38: A method as in claim 33 further comprising a reactive diluent wherein the adduct exhibits a viscosity of at least about 600 Pa-s at a temperature of about 100° C. and a shear rate of 400 s⁻¹.

39: A method as in claim 33 wherein the step of mixing includes introducing the epoxy component, in a solid state, and the elastomer, in a solid state, to an extruder, which melts and mixes the epoxy component with the elastomer.

40: A method as in claim 33 further comprising mixing the adduct with a filler, a curing agent and a blowing agent.
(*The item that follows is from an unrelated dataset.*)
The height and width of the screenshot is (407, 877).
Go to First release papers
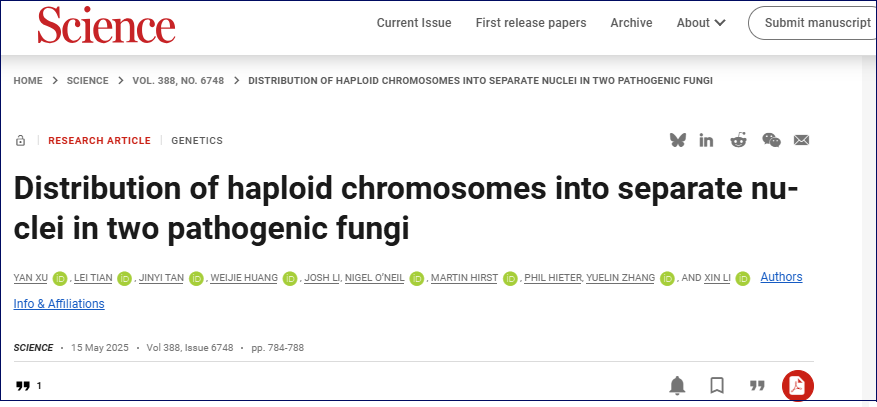pyautogui.click(x=531, y=23)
41: A method of forming an epoxy/elastomer adduct, the method comprising:

providing a solid epoxy component composed substantially entirely of a solid bisphenol-A epoxy resin, the epoxy resin having a molecular weight of between about 400 amu and about 1500 amu, the epoxy resin having between about 200 EEW and about 750 EEW, the epoxy resin having a softening point between about 45° C. and about 85° C.;

providing a solid elastomer, the elastomer being a carboxylated butadiene nitrile rubber, the elastomeric component having a mooney viscosity of between about 15 and about 40 at a temperature of 100° C. and having a carboxyl content of between about 0.01 EPHR and about 0.1 EPHR and being between about 20% and about 40% by weight nitrile, wherein;

melt mixing, substantially without solvent, the epoxy component with the elastomer in the presence of a catalyst such that the epoxy component reacts with the elastomer to form the adduct with the elastomer being at least 20% by weight of the adduct and the epoxy component being is between about 70% and about 85% by weight of the adduct, the catalyst being selected from triphenyl phosphine or ethyl triphenyl phosphonium idodide; and

solidifying the adduct substantially by itself.

42: A method as in claim 41 wherein the mixing step produces an adduct that exhibits a viscosity of at least about 600 Pa-s at a temperature of about 100° C. and a shear rate of 400 s⁻¹.

43: A method as in claim 42 wherein the step of mixing includes introducing the epoxy component, in a solid state, and the elastomer, in a solid state, to an extruder, which melts and mixes the epoxy component with the elastomer.